> Action item
From the line containing "You are a computer-use agent. 710x420 pixels." through the last line of the records below, output every line exactly, both ends included, except the pictures.

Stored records
▬▬▬▬▬▬▬▬▬▬

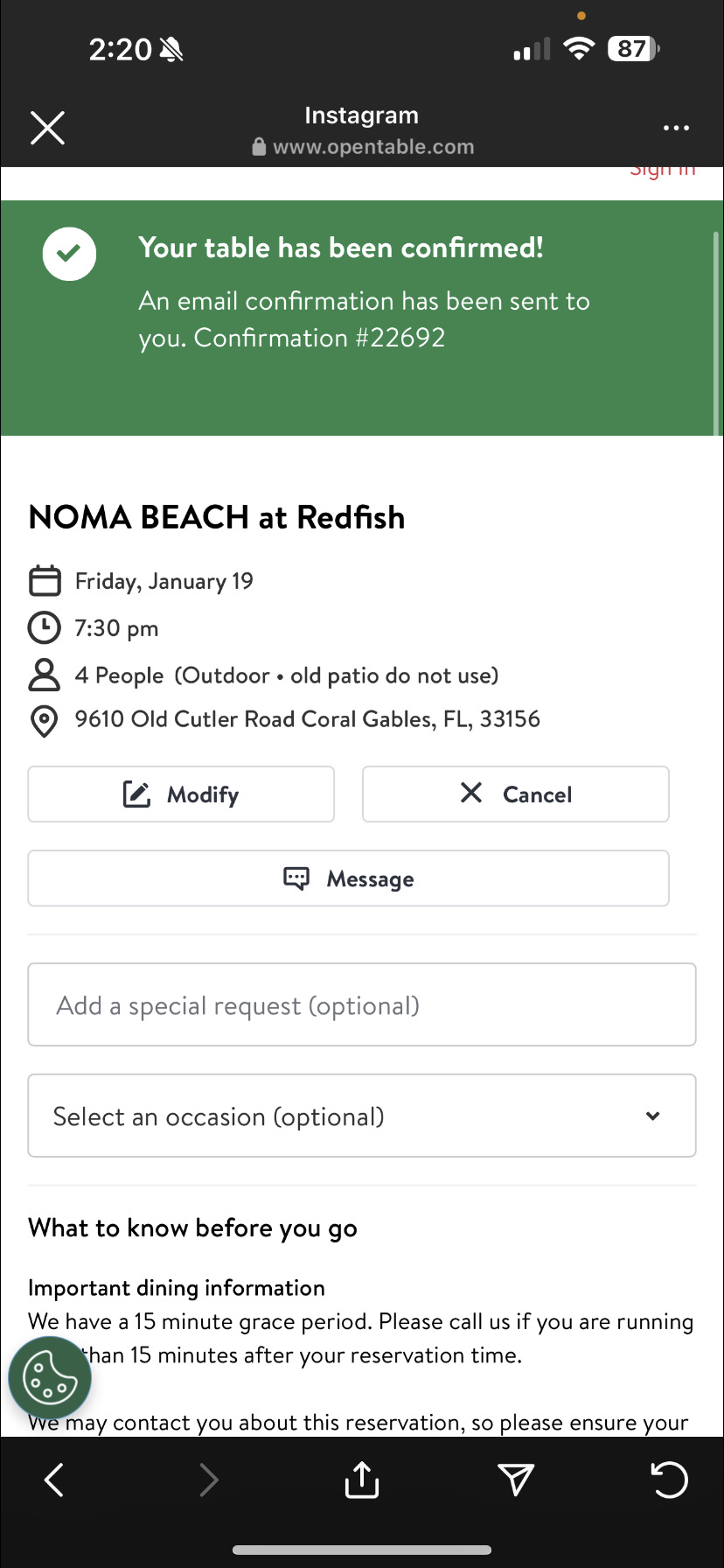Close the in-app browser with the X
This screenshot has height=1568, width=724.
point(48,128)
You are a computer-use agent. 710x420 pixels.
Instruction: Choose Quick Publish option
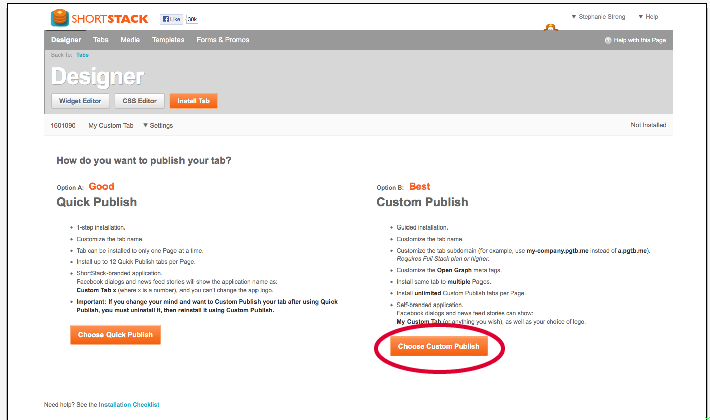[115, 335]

▬▬▬▬▬▬▬▬▬▬

> Answer
You are a computer-use agent. 710x420 pixels.
Instruction: Choose Quick Publish option
[115, 335]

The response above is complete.